Tuning your gates

In previous articles, we explored the default automated density-based gating. While effective for simple samples, complex datasets with multiple control types or non-leukocyte cell sources often require more control.

AutoSpectral 1.5.0 introduces a “Landmarks” gating system and a suite of tuning tools. This article covers how to use tune.gate(), define.gate.landmarks(), and define.gate.density() to pre-define your gates before processing your experiment with define.flow.control().

1. Preparing the Control File

To use these advanced functions, your control.def.file (the CSV defining your samples) needs two specific columns:

1. gate.name: A label for the gate (e.g., “lymphocytes”, “monocytes”, or “beads”).

2. gate.define: A logical (TRUE/FALSE) indicating which file(s) should be used to calculate the gate boundary.

   
   

For example, to define a lymphocyte gate using a CD4-PE control, you would set gate.name = “lymphocyte” and gate.define = TRUE for that row.

2. Tuning your Gates with tune.gate()

Before committing to a final gate, tune.gate() allows you to test multiple parameters simultaneously. It generates a grid of plots showing how different n.cells and percentiles affect the resulting boundary.

library(AutoSpectral)
asp <- get.autospectral.param(cytometer = "id7000")

# Test 3 different cell counts and 3 density percentiles
tune.gate(
  control.file = "fcs_control_file.csv",
  control.dir = "path/to/fcs",
  asp = asp,
  n.cells = c(100, 500, 2000),
  percentiles = c(30, 50, 70),
  gate.name = "lymphocyte"
)

This will save a combined plot to ./figure_gate_tuning, helping you visually pick the best settings.

In the example below, we’re using different numbers of cells and different percentile cutoffs to try to establish a good boundary for the lymphocyte population. This is being done using the Landmarks system, with markers expressed in lymphocytes. Any of the 500/70, 2000/70 or 5000/50 would probably be fine for me.

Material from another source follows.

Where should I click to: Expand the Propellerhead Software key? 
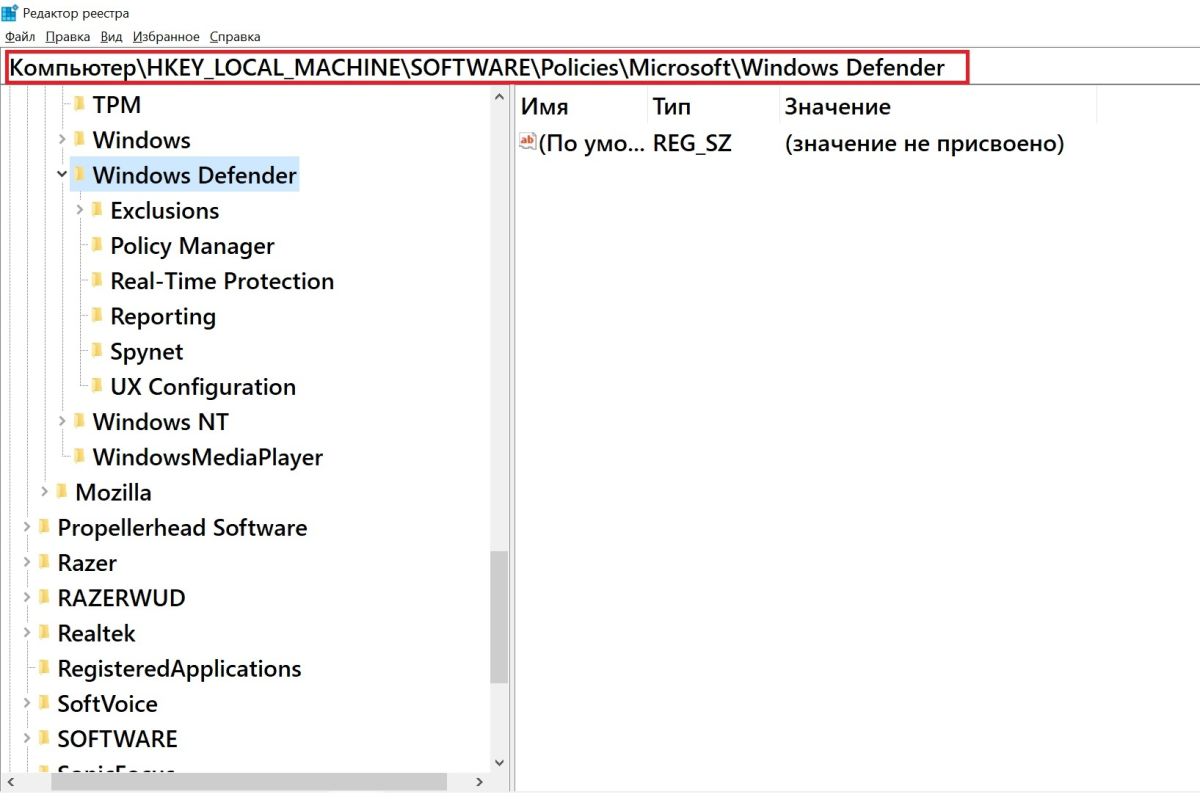pyautogui.click(x=27, y=528)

3. Defining Gates: Landmarks vs. Density

Once you know your preferred parameters, you can generate a formal gate object using one of two methods:

Method A: define.gate.landmarks() (Recommended)

This method is pretty robust for cell samples. It identifies the brightest events in the peak channel (e.g., the CD4+ population) and uses only those events to find the scatter “landmark” for your gate.

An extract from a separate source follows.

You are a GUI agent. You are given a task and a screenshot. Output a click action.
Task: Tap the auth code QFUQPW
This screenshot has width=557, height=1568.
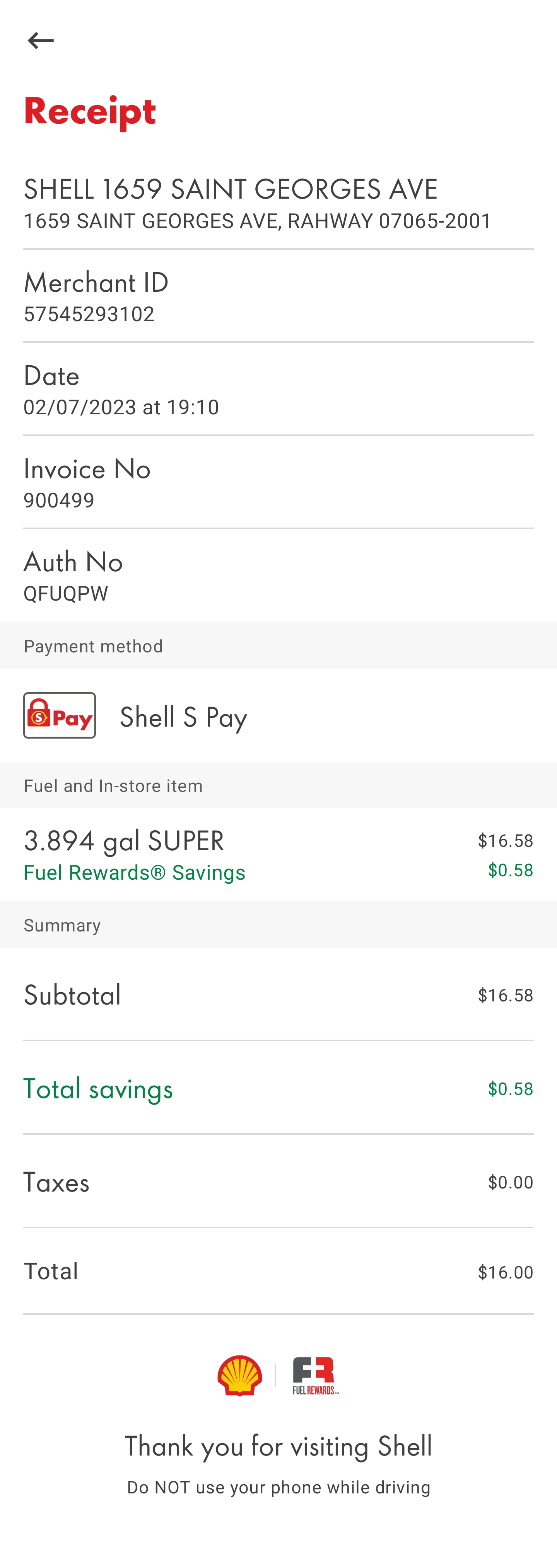(x=66, y=594)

gate.lymph <- define.gate.landmarks(
  control.file = "fcs_control_file.csv",
  control.dir = "path/to/fcs",
  asp = asp,
  n.cells = 500,
  percentile = 70,
  gate.name = "lymphocyte"
)

Method B: define.gate.density()

This uses the original AutoSpill-style logic, searching for the densest region in the scatter plot. It works well with beads and may be best for samples where fluorescence “landmarks” aren’t available.

gate.beads <- define.gate.density(
  control.file = "fcs_control_file.csv",
  control.dir = "path/to/fcs",
  asp = asp,
  gate.name = "beads"
)

With both of these methods and the updated define.flow.control(), you now get .rds files that save the gates. One of these saves the gate boundary (called gate_definition, plus whatever you’ve named it), and if you read this back into R using readRDS(), the gate can be supplied to define.flow.control(). This will allow you to recycle gates between experiments, if appropriate. You also get an .rds file that saves the gating parameters. So, if you’ve gone to a bunch of work using tune.gate(), but your next experiment may be slightly different, you can start by loading in the gating parameters rather than the gate itself. Hope that helps!

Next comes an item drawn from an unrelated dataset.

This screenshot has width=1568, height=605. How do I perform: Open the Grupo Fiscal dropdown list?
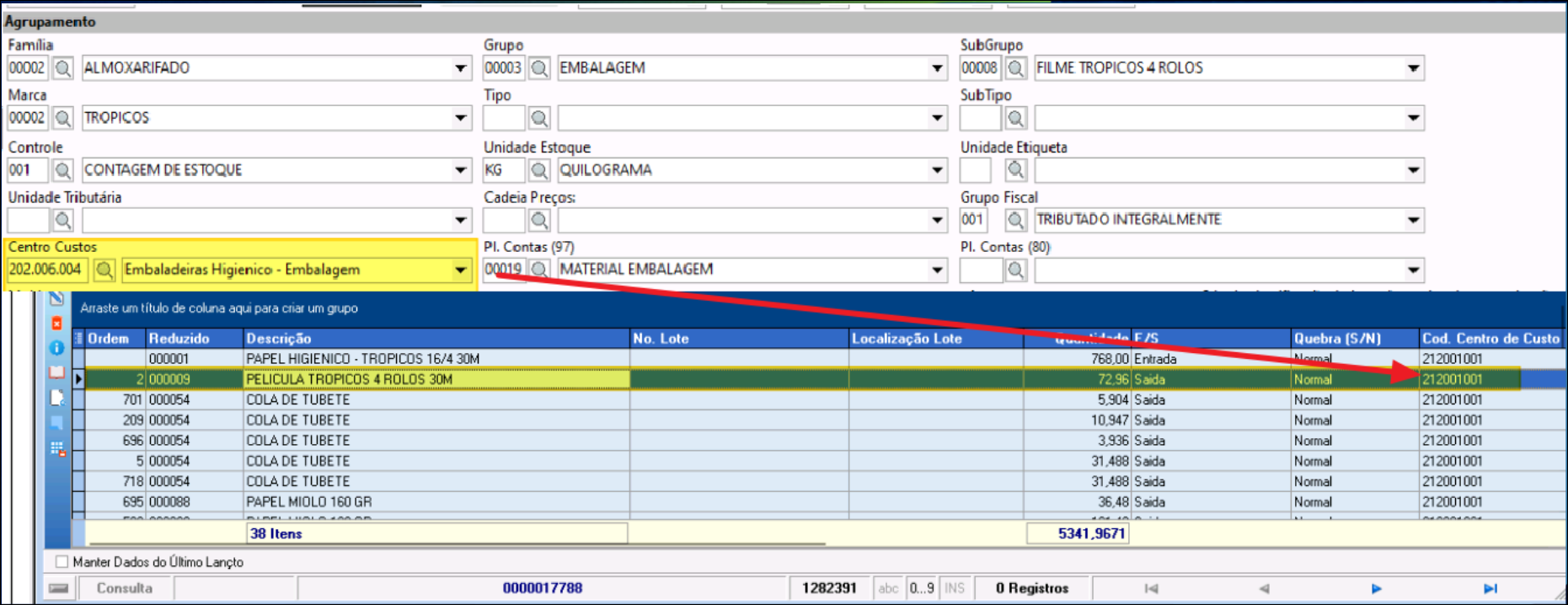point(1413,220)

4. Passing Gates to define.flow.control()

The final step is to pass your pre-defined gates to the main experiment setup function. You provide them as a named list via the gate.list argument. Ensure the names in your list match the gate.name values in your CSV. In this example, the control file would need to have “lymphocyte” or “beads” in the gate.name column for each sample.

Any number of gates may be used if you pre-supply them.

# Combine your gates into a list
my.gates <- list("lymphocyte" = gate.lymph, "beads" = gate.beads)

# Run the experiment setup using your custom gates
flow.control <- define.flow.control(
  control.dir = "path/to/fcs",
  control.def.file = "fcs_control_file.csv",
  asp = asp,
  gate.list = my.gates
)

By pre-defining gates, you bypass the default automated search, ensuring that AutoSpectral uses exactly the populations you intend for defining the spectral signatures of your fluorophores from the single-stained controls.